With pictures left out, copy exactly every line from the one containing "Screen dimensions: 1280x780" through the end of the material.
- - - - - - -
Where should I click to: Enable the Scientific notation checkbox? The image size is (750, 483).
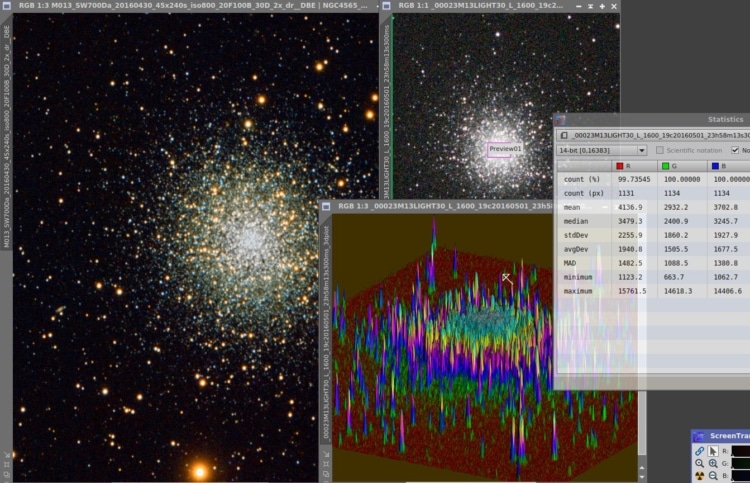coord(660,150)
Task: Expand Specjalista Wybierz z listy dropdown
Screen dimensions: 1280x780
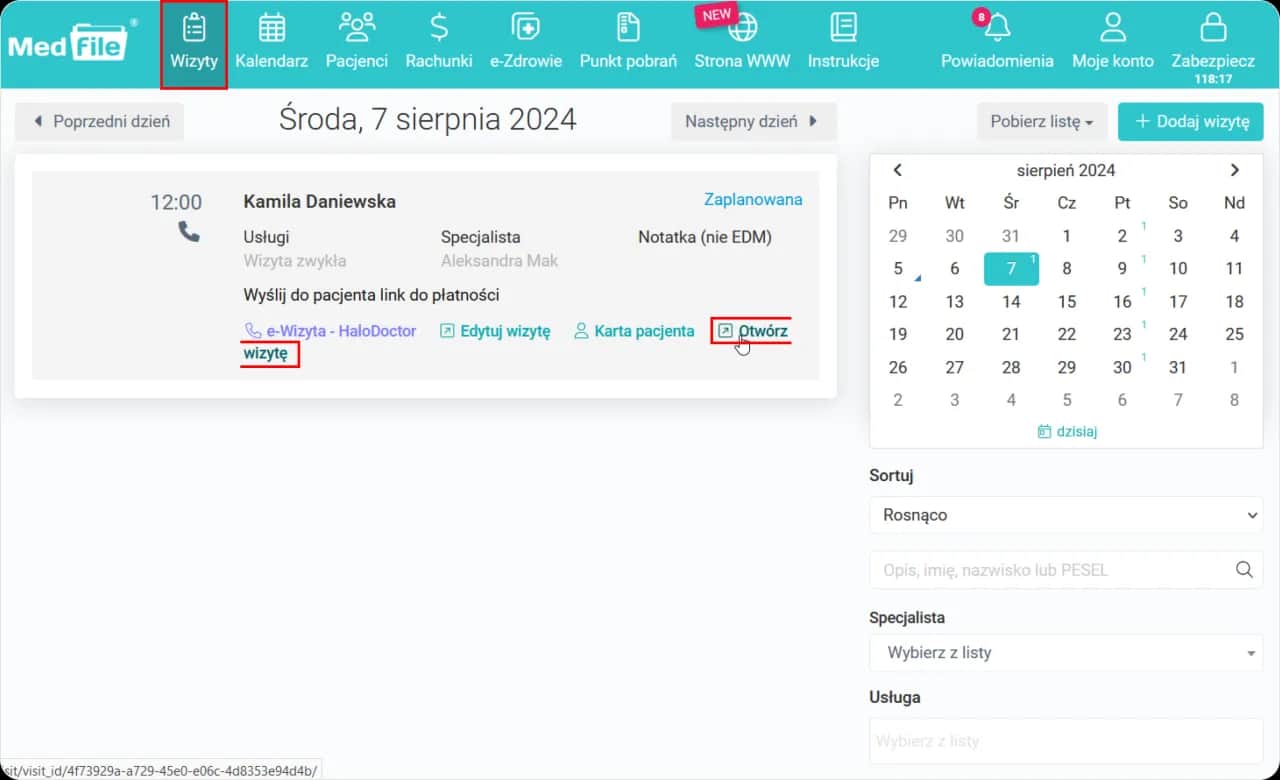Action: [1066, 653]

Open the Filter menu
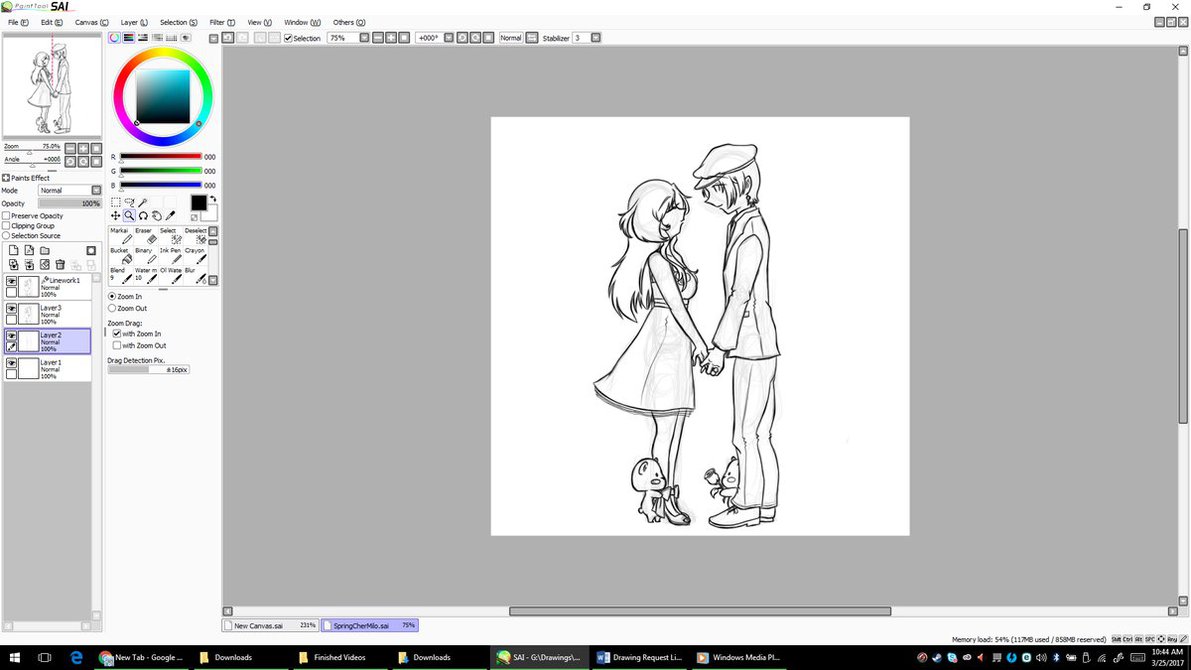(x=222, y=22)
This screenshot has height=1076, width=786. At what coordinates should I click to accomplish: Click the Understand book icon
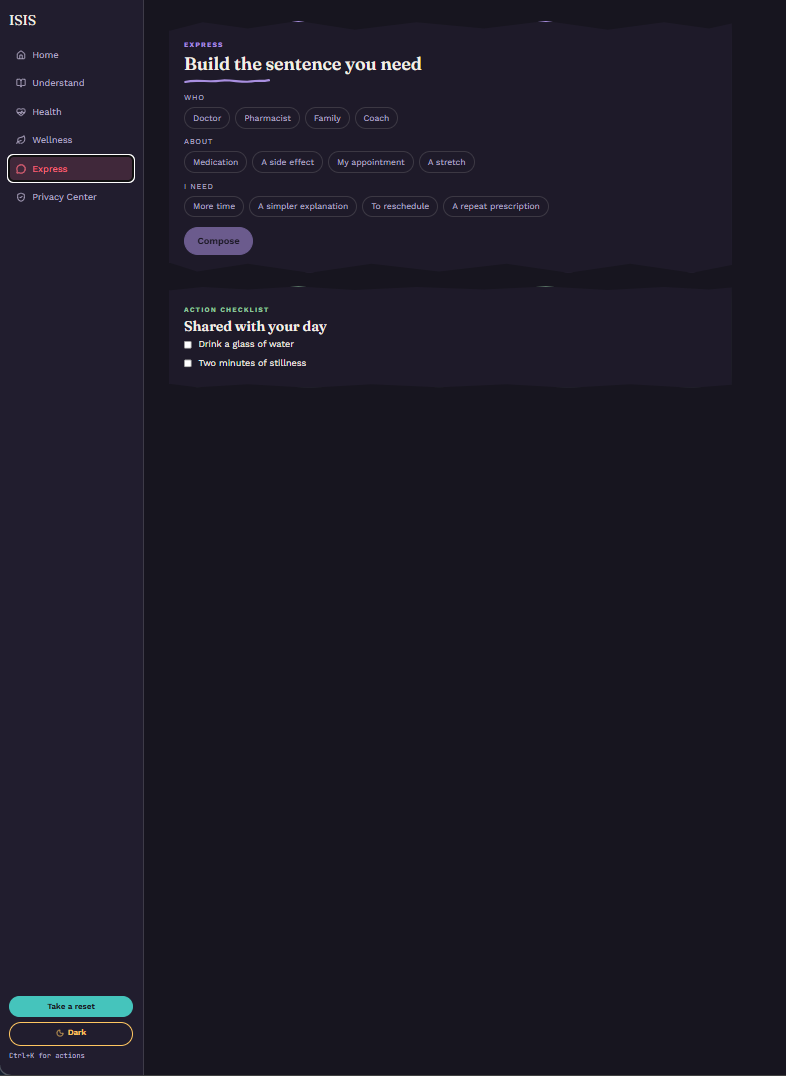21,83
- - - - - - -
*ANSWER SPACE*
Screen dimensions: 1280x780
Action: [1066, 653]

Open the Filter menu
(x=222, y=22)
This screenshot has height=1076, width=786. At what coordinates should I click to accomplish: Click the Understand book icon
21,83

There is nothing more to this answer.